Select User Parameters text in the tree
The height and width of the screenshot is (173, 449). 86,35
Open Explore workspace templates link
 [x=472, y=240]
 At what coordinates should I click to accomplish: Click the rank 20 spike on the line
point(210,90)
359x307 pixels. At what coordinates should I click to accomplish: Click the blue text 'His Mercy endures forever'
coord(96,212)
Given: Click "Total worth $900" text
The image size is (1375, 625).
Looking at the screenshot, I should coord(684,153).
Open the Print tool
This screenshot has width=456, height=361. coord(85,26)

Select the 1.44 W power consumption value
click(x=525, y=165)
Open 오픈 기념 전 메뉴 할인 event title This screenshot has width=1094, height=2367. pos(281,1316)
---
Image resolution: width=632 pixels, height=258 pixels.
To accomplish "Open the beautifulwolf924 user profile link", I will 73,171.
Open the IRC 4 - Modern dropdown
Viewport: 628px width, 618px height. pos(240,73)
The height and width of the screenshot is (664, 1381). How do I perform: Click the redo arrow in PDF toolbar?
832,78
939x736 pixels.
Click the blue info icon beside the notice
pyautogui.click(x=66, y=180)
---
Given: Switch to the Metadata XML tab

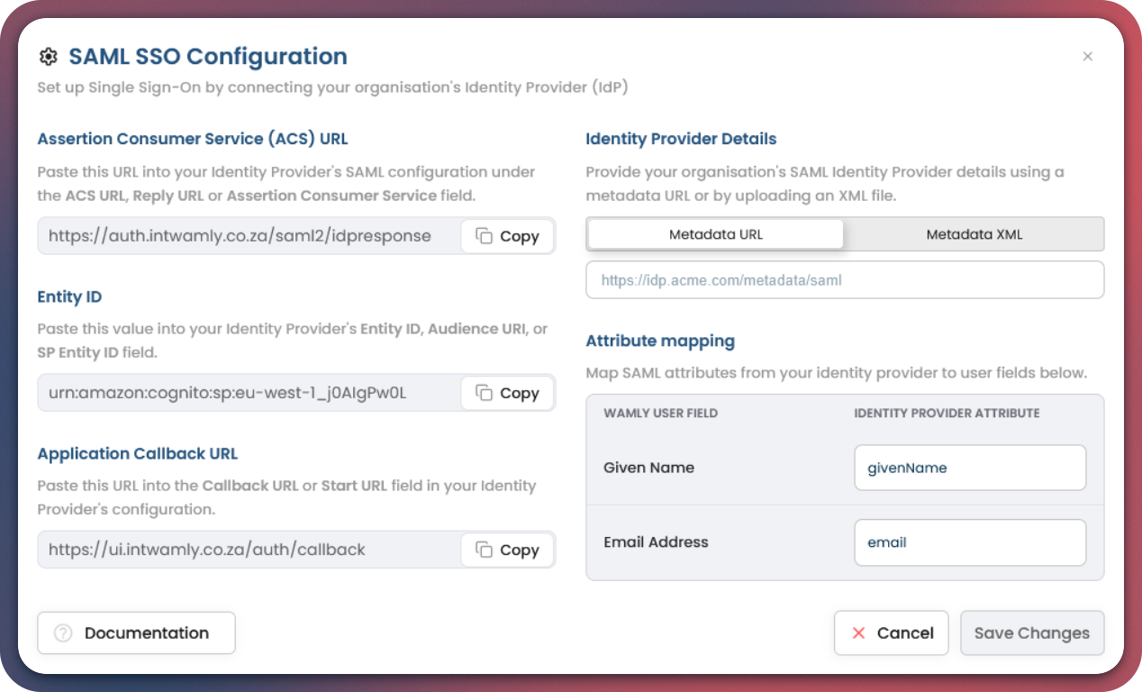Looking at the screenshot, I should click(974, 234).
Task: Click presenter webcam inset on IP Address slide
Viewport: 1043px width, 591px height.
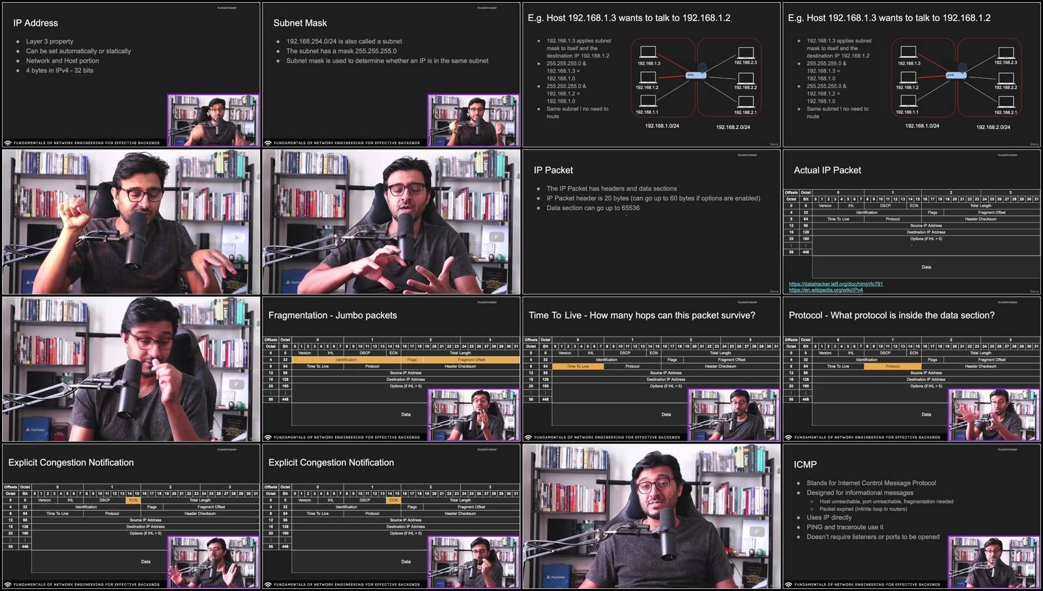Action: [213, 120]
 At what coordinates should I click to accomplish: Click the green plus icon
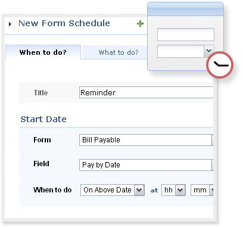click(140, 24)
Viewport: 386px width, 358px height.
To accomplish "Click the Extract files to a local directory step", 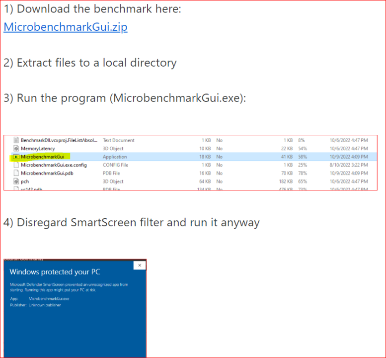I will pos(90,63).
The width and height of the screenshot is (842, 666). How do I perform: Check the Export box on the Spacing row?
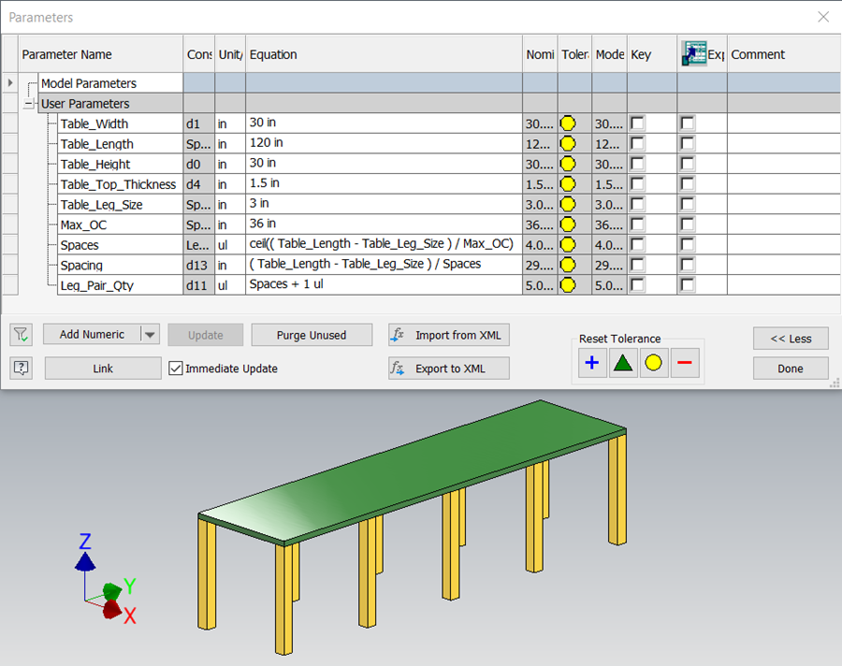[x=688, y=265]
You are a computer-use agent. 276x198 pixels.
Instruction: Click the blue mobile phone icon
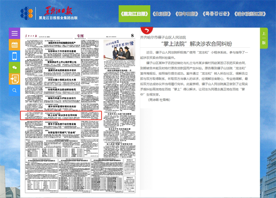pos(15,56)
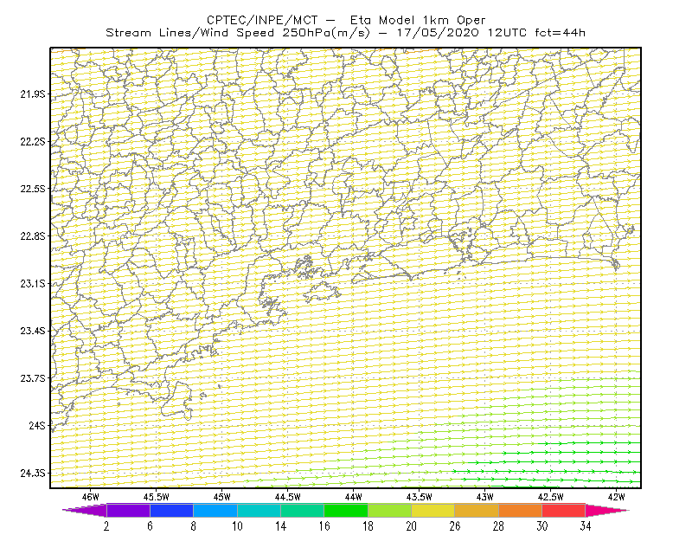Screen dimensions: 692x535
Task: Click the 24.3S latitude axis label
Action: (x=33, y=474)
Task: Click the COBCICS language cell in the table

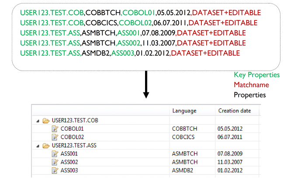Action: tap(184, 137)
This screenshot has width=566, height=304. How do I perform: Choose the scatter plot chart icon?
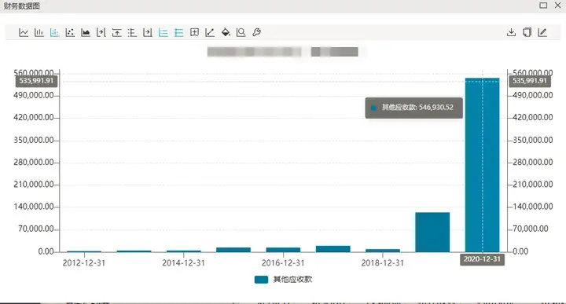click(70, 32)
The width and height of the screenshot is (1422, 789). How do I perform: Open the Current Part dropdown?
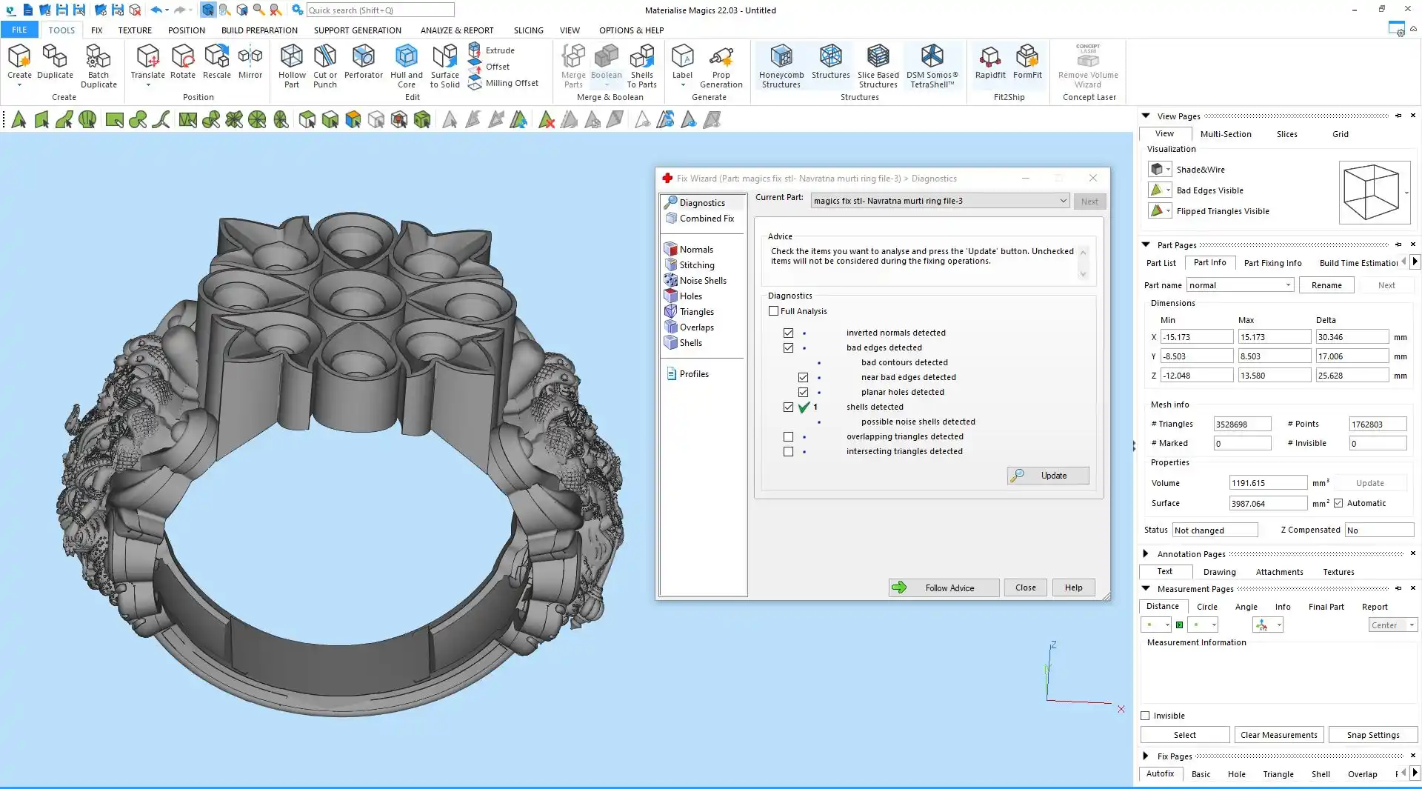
---
* Exercise directions *
Starting at the line above that contains "Select User Parameters text in the tree", repeat each line exactly up to and including the line that contains "Open 오픈 기념 전", and stop there.

* Response to this task *
Select User Parameters text in the tree
The height and width of the screenshot is (173, 449). 86,35
Open Explore workspace templates link
 [x=472, y=240]
 At what coordinates should I click to accomplish: Click the rank 20 spike on the line
point(210,90)
359x307 pixels. At what coordinates should I click to accomplish: Click the blue text 'His Mercy endures forever'
coord(96,212)
Given: Click "Total worth $900" text
The image size is (1375, 625).
Looking at the screenshot, I should coord(684,153).
Open the Print tool
This screenshot has width=456, height=361. coord(85,26)

Select the 1.44 W power consumption value
click(x=525, y=165)
Open 오픈 기념 전 메뉴 할인 event title This screenshot has width=1094, height=2367. pos(281,1316)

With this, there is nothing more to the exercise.